Abstract

Background: In-hospital length of stay (LOS) is an important metric for assessing the quality of care and planning capacity within a hospital. Percutaneous Coronary Interventions (PCI) merit short LOS following an uncomplicated procedure. Various factors have been studied that may influence LOS. The relationship between BMI and LOS after PCI has not been thoroughly investigated, especially in Bangladesh.
 Methods: This cross-sectional observational study was conducted at National Institute of Cardiovascular Diseases, on total 100 patients who underwent PCI with two equally divided groups on the basis of BMI of Asian ethnicity: Group I (BMI < 23 kg/m2) and Group II (BMI e” 23.0 kg/m2). In-hospital outcomes and LOS were observed and recorded after PCI.

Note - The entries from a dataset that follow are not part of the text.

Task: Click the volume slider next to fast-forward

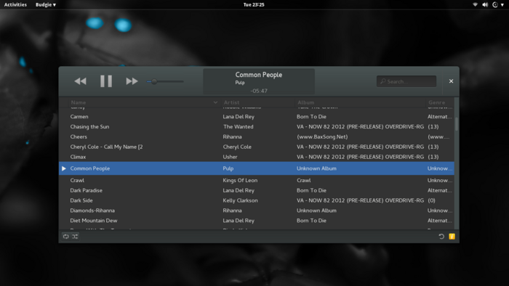Action: click(x=165, y=81)
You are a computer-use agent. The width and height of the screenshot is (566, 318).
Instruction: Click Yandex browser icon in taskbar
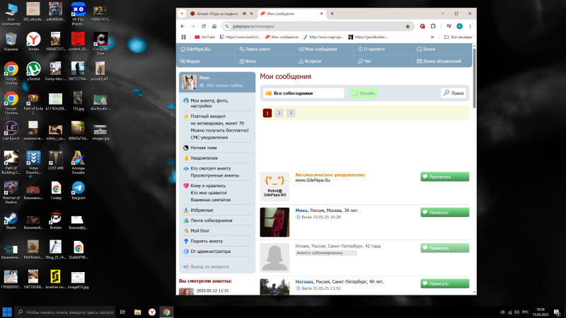(x=150, y=312)
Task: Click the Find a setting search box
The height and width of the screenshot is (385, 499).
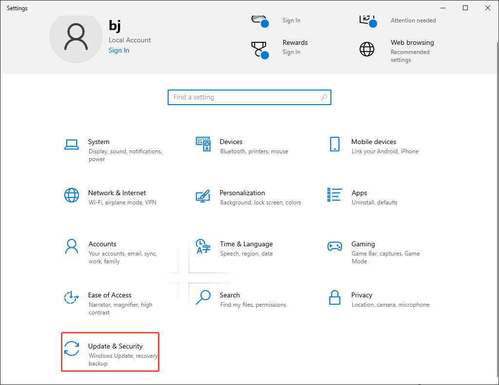Action: pyautogui.click(x=250, y=97)
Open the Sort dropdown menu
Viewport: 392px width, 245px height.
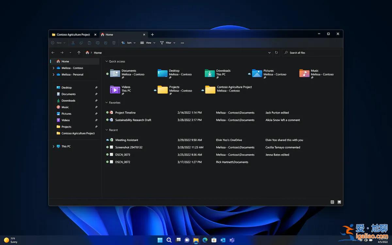[128, 42]

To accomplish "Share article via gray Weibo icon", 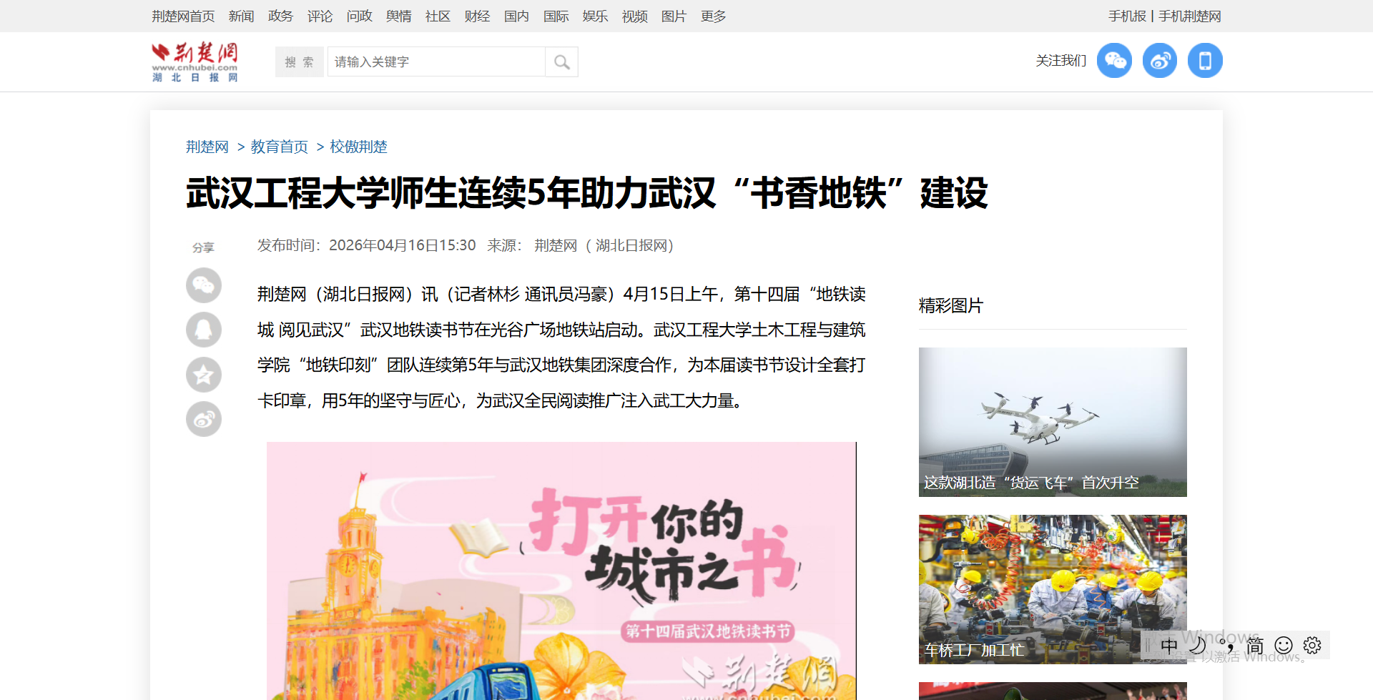I will [204, 419].
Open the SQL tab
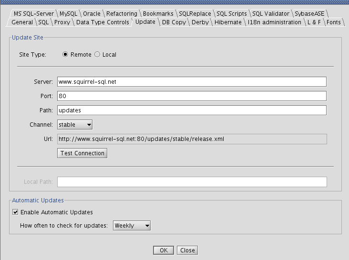Screen dimensions: 349x260 (43, 22)
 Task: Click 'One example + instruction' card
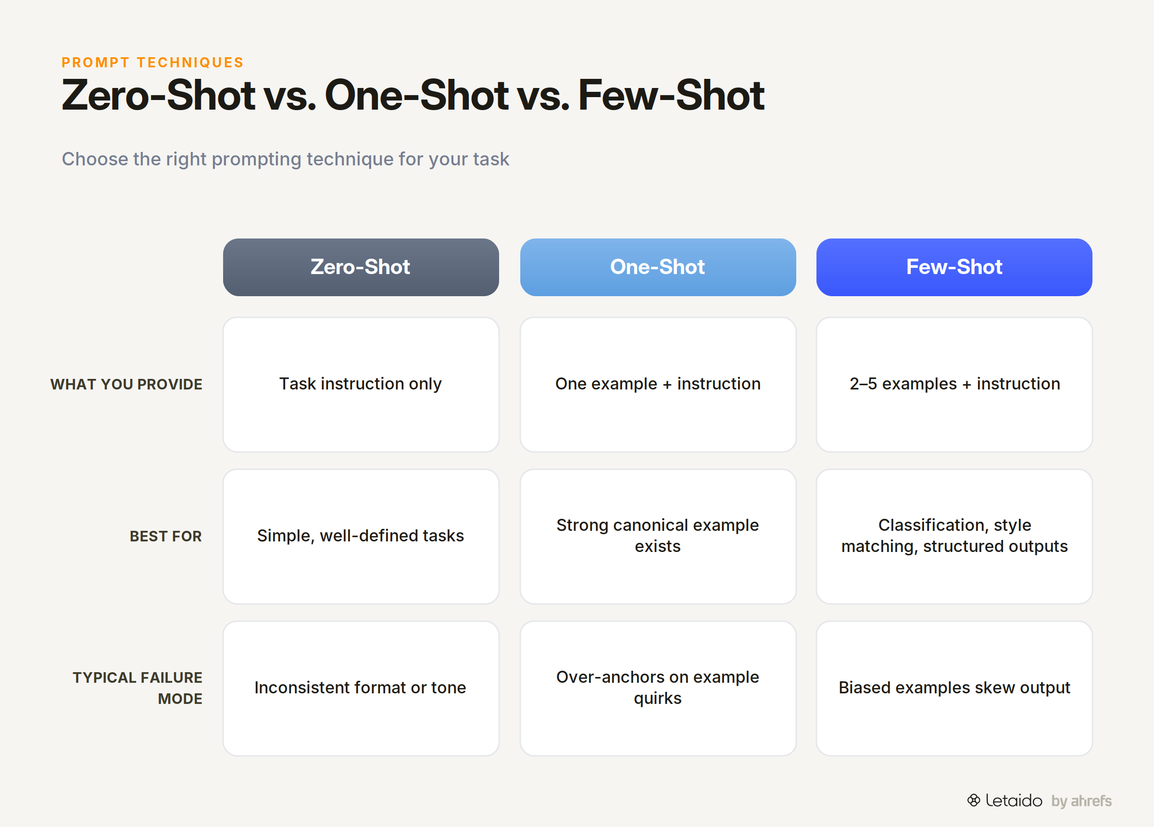point(658,384)
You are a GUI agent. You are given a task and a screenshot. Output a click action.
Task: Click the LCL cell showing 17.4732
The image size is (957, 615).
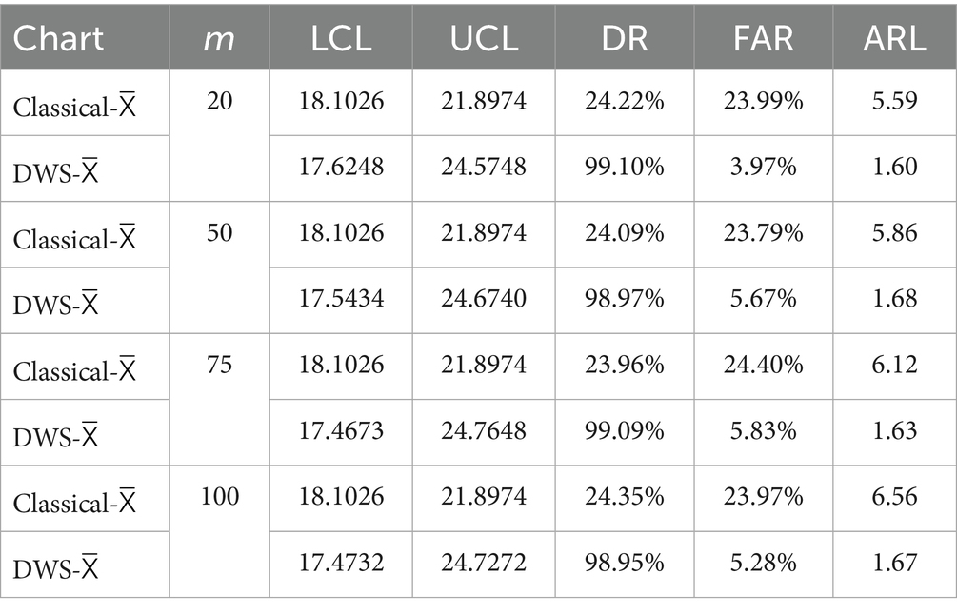340,564
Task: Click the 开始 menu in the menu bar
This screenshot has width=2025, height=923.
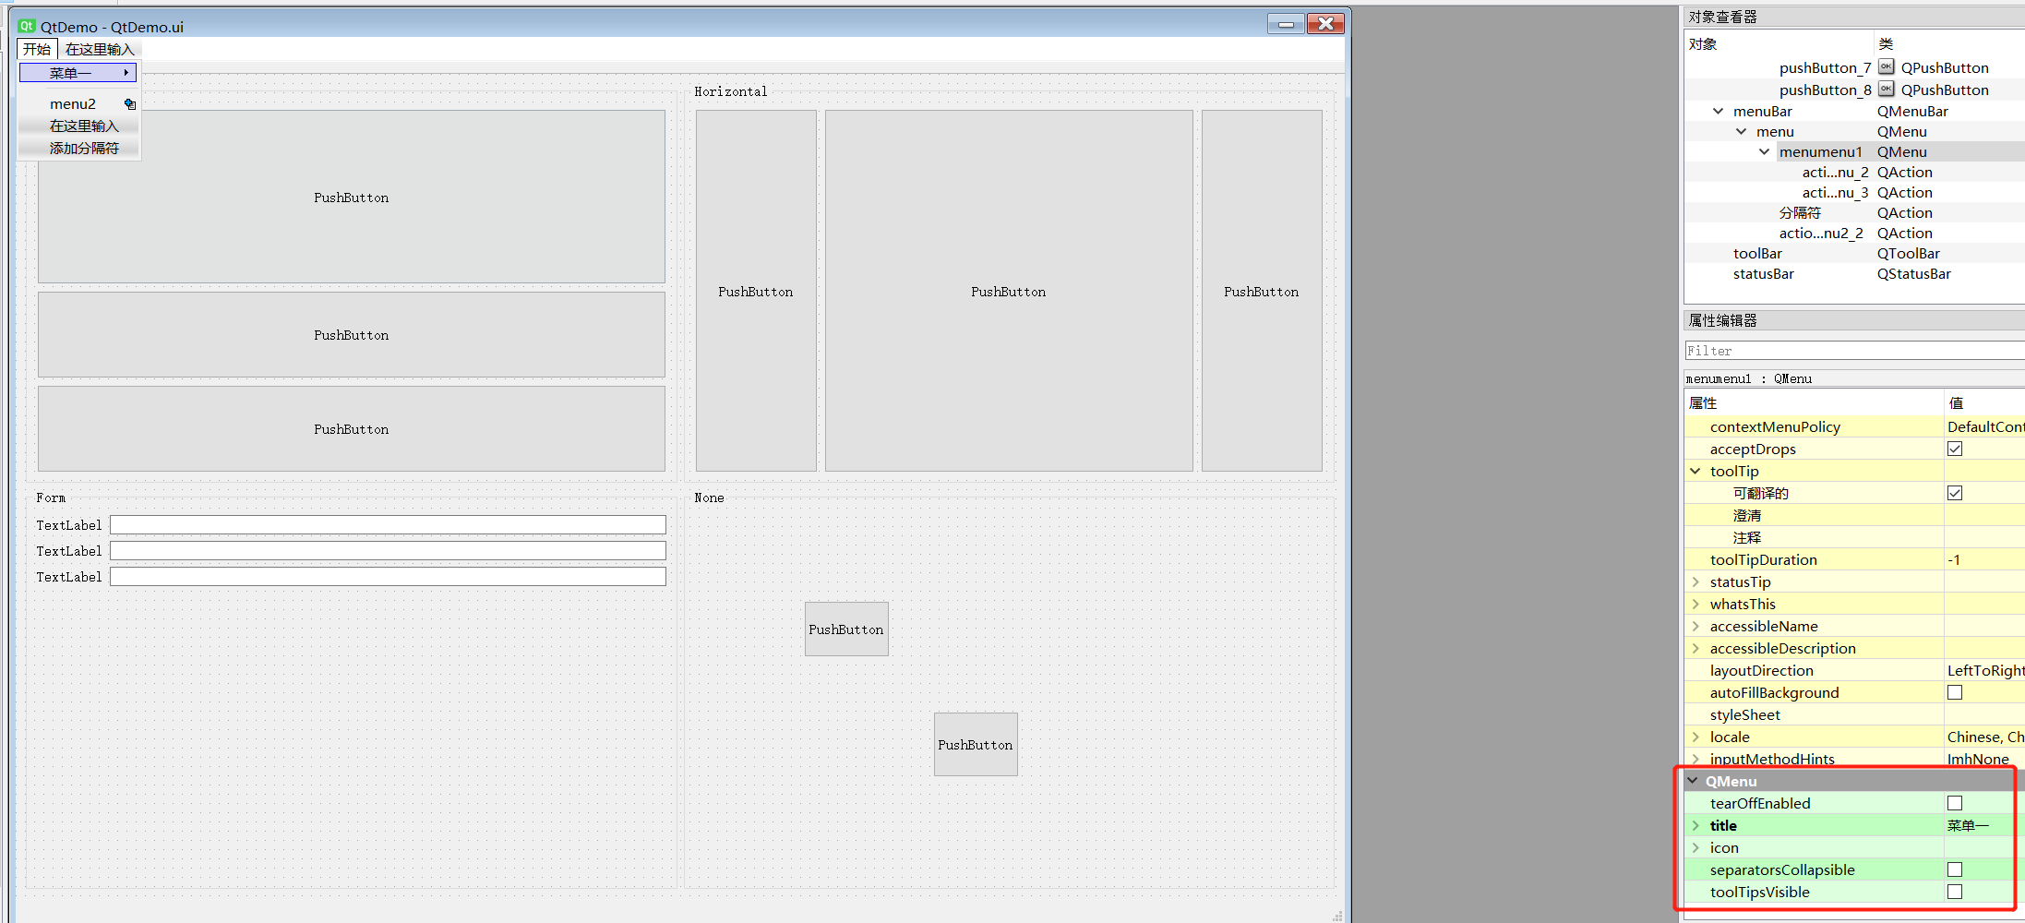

 Results: The mean BMI of study population was 23.9 ± 1.9 kg/m2. The sum of occurrence of adverse in-hospital outcomes was 14.0%. Complications were significantly (p < 0.01) higher in Group I than Group II. Among all adverse in-hospital outcomes, only acute left ventricular failure was found to be statistically significant between groups (p < 0.01). The difference of mean LOS after PCI was higher in Group-I which was statistically significant (p < 0.01). Diabetes mellitus and dyslipidemia were found to be the independent predictors for developing adverse in-hospital outcome (OR= 1.68 and 1.46; 95% CI = 1.25 – 2.24 and 1.16 – 1.83; p = 0.018 and 0.040, respectively). BMI was inversely associated with adverse in-hospital outcome after PCI (OR = 0.95; 95% CI = 0.91 – 0.98; p = 0.007).
 Conclusion: BMI is inversely associated with adverse in-hospital outcome after PCI. The underweight people are likely to experience longer LOS following PCI.